Stored data entries:
+===+

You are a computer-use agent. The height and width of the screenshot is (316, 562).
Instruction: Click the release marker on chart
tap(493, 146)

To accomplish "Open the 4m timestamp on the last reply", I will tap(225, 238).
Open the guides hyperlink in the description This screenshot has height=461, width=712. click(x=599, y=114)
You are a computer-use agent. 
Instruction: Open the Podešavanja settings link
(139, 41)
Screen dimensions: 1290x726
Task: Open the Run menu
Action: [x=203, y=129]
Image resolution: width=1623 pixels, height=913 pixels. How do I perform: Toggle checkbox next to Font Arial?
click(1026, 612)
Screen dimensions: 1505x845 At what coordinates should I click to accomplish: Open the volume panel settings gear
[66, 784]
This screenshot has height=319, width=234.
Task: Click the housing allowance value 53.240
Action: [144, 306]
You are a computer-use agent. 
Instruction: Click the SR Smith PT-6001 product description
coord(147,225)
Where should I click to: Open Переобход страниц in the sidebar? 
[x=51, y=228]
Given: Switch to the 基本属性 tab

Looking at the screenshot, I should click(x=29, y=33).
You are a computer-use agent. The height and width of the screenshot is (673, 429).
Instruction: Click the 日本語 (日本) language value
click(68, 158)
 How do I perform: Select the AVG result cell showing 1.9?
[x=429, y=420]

+===+

▶ _PROBLEM REQUIREMENTS_
The expected output is the complete data, repeated exactly.

▶ _RESPONSE_
You are a computer-use agent. The height and width of the screenshot is (316, 562).
Instruction: Click the release marker on chart
tap(493, 146)

To accomplish "Open the 4m timestamp on the last reply", I will tap(225, 238).
Open the guides hyperlink in the description This screenshot has height=461, width=712. click(x=599, y=114)
You are a computer-use agent. 
Instruction: Open the Podešavanja settings link
(139, 41)
Screen dimensions: 1290x726
Task: Open the Run menu
Action: [x=203, y=129]
Image resolution: width=1623 pixels, height=913 pixels. How do I perform: Toggle checkbox next to Font Arial?
click(1026, 612)
Screen dimensions: 1505x845 At what coordinates should I click to accomplish: Open the volume panel settings gear
[66, 784]
This screenshot has height=319, width=234.
Task: Click the housing allowance value 53.240
Action: [144, 306]
You are a computer-use agent. 
Instruction: Click the SR Smith PT-6001 product description
coord(147,225)
Where should I click to: Open Переобход страниц in the sidebar? 
[x=51, y=228]
Given: Switch to the 基本属性 tab

Looking at the screenshot, I should click(x=29, y=33).
You are a computer-use agent. The height and width of the screenshot is (673, 429).
Instruction: Click the 日本語 (日本) language value
click(68, 158)
 How do I perform: Select the AVG result cell showing 1.9?
[x=429, y=420]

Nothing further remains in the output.